A proposito di La via stretta
Non c’è niente di “parochial” – per dirla con gli anglosassoni – in questa apologia del misticismo, che non a caso s’intitola “la via stretta”, stretta, disagevole, sfiancante, abdicataria del mondo, per giungere al mistero, per giungere dove non c’è più differenza fra essere e non essere, tema questo comune a tutti i misticismi, occidentali e orientali, da Juan de la Cruz a Meister Eckart, dal taoismo al buddhismo, e dove non c’è più differenza allora neppure fra Dio e uomo.

È un’opera permeata di un simbolismo che rifugge sistematicamente da ogni realismo, dove l’“abbandono”, cioè la vocazione, non trova addentellati di giustificazionismo neppure occasionali, ma conduce le protagoniste e il lettore nella direzione voluta di una vera e propria estasi, in un percorso che non lascia rimpianti per la terraneità, un percorso nel quale tutto – dagli affetti familiari alle circostanze di tempo e di luogo – appare
sfuocato nel “simbolo” di un’altra realtà più vasta, trascendente.
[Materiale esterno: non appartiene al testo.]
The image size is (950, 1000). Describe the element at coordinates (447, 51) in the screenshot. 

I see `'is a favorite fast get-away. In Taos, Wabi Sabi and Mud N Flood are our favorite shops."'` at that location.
Apologia del misticismo, difesa del misticismo, in questa opera insolita e inaspettata, una difesa ad oltranza che si manifesta anche nello stile, essenziale, scarno, ascetico direi, al punto che ripensandoci sembra di avere letto il canovaccio di un dramma, dove si rifugge dalla descrizione dei sentimenti dei protagonisti, che vengono invece di volta in volta sentiti e interpretati dal lettore, in una sorta di un leggere aperto che lascia molto al pensiero, all’immaginazione, alla premonizione, grazie anche a questa prosa sospesa in bilico sul fenomenico e tesa a cogliere e far cogliere il noumenico dell’“oltre”, l’oltre che c’è dopo “la via stretta”.